Majority of the United States population use a smart phone that can download a mobile application (apps). Usually mobile apps are downloaded by going to an app store, search for an app, and download the app of your choice. Depending on the choice of the app. developer, the app can be free, pay only with initial trial period, and commercial purposes. There are some unique situations for EULA associated with mobile apps in the form of “privacy,” and “advertising.” Privacy issues can be categorized into the following:
(a) Finance related app privacy issues.
(b) Healthcare related app privacy issues in the form of HIPAA.
(c) Technology related app privacy; and
(d) Advertising by app. developer or 3rd parties.

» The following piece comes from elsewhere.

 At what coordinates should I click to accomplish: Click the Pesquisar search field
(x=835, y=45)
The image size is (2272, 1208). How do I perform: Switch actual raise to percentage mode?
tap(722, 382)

(a) Finance related app privacy issues: The financial apps provided by financial organizations such as banks (BOA app, Chase Bank app, Capital One, Citi Bank, American Express app, US Bank, Wells Fargo app etc), insurance company service apps, organizations that give loans based on information entered on their app, consumer report agencies, information collected on a landlord application through app etc come under Gramm-Leach-Bliley Act (GLBA) and Fair Credit Report Act (FCRA) laws respectively. These laws are enforced by Federal Trade Commission (FTC) Act when there is a “unfair or deceptive acts or practices through interstate commerce.” All enterprise level financial institutions have an internal department that manage these issues through co-ordination between privacy lawyers and I.T. team. Financial institutions cannot sell personal information to third parties or use this information in a deceptive manner without affirmative consent from the app. user.
(b) Healthcare related app privacy issues in the form of HIPAA: Some healthcare apps helps individuals reach desired goals by providing information about a health situation, general wellness information such as tracking calories burnt while exercising, number of miles walked etc. These apps do not fall under the jurisdiction of Federal Drug Administration (F.D.A.). Some other apps act as “medical devices,” in the form of providing diagnosis, prevention, and mitigation etc. Those apps that are acting or replicating the function of “medical devices,” need prior approval from Federal Drug Administration (F.D.A.).
(c) Technology related app privacy: Companies that create apps for their company services also need to be aware of the few federal rules and compliance with European Union’s General Data Protection Regulation (GDPR). Under Children’s Online Privacy Protection Act (COPPA), children under the age of 13, who access mobile apps need explicit permission from parents in the form of entering app. password for authentication purposes etc. European Union requires the apps that handle personal information of EU citizens outside of EU, to be stored and not shared in a certain manner. The EU-US privacy shield is a guideline for US companies to comply with EU privacy laws.
(d) Advertising by app developer or 3rd parties: As per FTC guidelines, the mobile app. developers who provide description of the app along with public statements about it constitute advertising. Explicit permission of the app user is required when the personal information such as Geo-location in a mall etc is shared with 3rd party service provider, even though the service to the app user is beneficial. The 3rd party service provider collects lot of information through the free service to the app user. When the 3rd party service provider shares that information to the app developer or others for strategies to sell their product better to the app user, that is a problem due to the deceptive nature of the transaction.
The EULA for mobile app is also granted for a (i) limited purpose, (ii) non-transferable, (iii) non-exclusive, and (iv) non-sublicensable (usually). Other terms of the EULA such as risk allocation depends on the nature of the app. service, location, customer base etc.